Roderic O'Gorman (born 12 December 1981) is an Irish Green Party politician who has served as Minister for Children, Equality, Disability, Integration and Youth since June 2020. He has been a Teachta Dála (TD) for the Dublin West constituency since 2020. He previously served as Chairman of the Green Party from 2011 to 2019.

Early and personal life
O'Gorman is originally from Mulhuddart, a small outer suburb. He now lives in Blanchardstown. He completed an undergraduate law degree at Trinity College Dublin, followed by a Master of Laws in European Union (EU) law in the London School of Economics. In 2011 he completed his PhD, with a dissertation entitled 'Union citizenship, social rights and the Marshallian approach', at Trinity College Dublin.

O'Gorman started an academic career at Griffith College, where he lectured and was a course director for five years. He next worked as a law lecturer in the School of Law and Government at Dublin City University. He served as the programme chair of the Bachelor of Arts in Economics, Politics and Law. He has taken leave in order to serve as a TD.

He has openly identified as gay. He has said that he knew he wanted to be a politician even before he identified his sexual orientation.

Political career
O'Gorman's first engagement with green politics came at the age of 10 years when he canvassed on behalf of his local Councillor — Trevor Sargent — in his successful bid in the 1992 general election.

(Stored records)
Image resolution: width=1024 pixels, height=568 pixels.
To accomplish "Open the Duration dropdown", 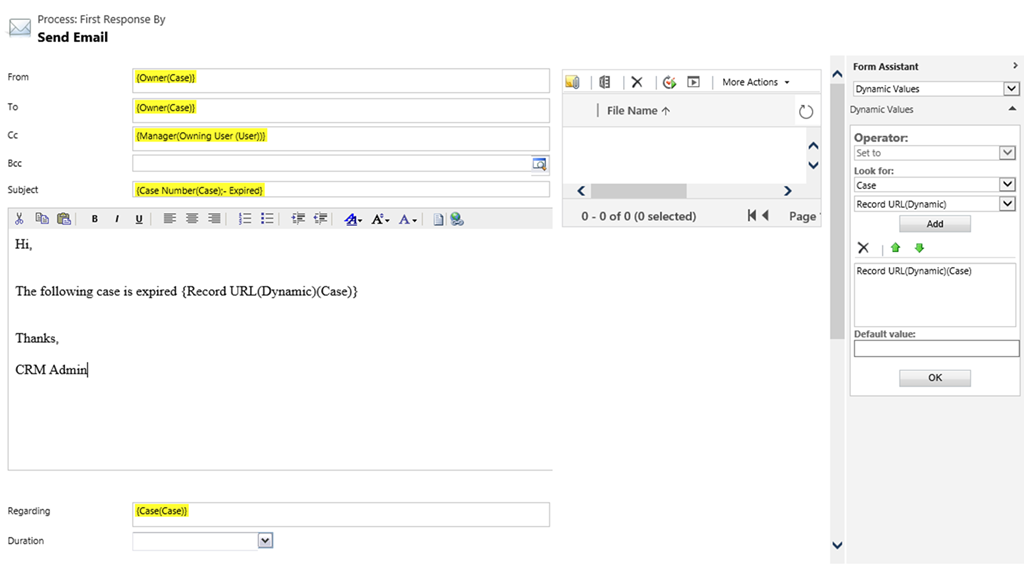I will coord(265,541).
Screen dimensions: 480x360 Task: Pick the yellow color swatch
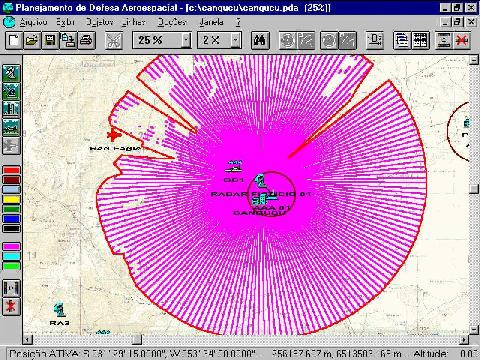[12, 200]
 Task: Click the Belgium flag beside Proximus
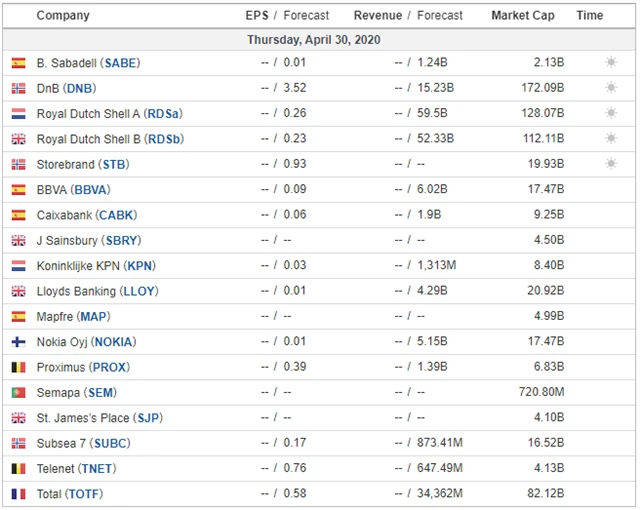pos(18,367)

*What is required*: Print the full text about Roderic O'Gorman word for word. Rely only on the text about Roderic O'Gorman and disregard the stored entries.

*Solution to the exercise*:
Roderic O'Gorman (born 12 December 1981) is an Irish Green Party politician who has served as Minister for Children, Equality, Disability, Integration and Youth since June 2020. He has been a Teachta Dála (TD) for the Dublin West constituency since 2020. He previously served as Chairman of the Green Party from 2011 to 2019.

Early and personal life
O'Gorman is originally from Mulhuddart, a small outer suburb. He now lives in Blanchardstown. He completed an undergraduate law degree at Trinity College Dublin, followed by a Master of Laws in European Union (EU) law in the London School of Economics. In 2011 he completed his PhD, with a dissertation entitled 'Union citizenship, social rights and the Marshallian approach', at Trinity College Dublin.

O'Gorman started an academic career at Griffith College, where he lectured and was a course director for five years. He next worked as a law lecturer in the School of Law and Government at Dublin City University. He served as the programme chair of the Bachelor of Arts in Economics, Politics and Law. He has taken leave in order to serve as a TD.

He has openly identified as gay. He has said that he knew he wanted to be a politician even before he identified his sexual orientation.

Political career
O'Gorman's first engagement with green politics came at the age of 10 years when he canvassed on behalf of his local Councillor — Trevor Sargent — in his successful bid in the 1992 general election.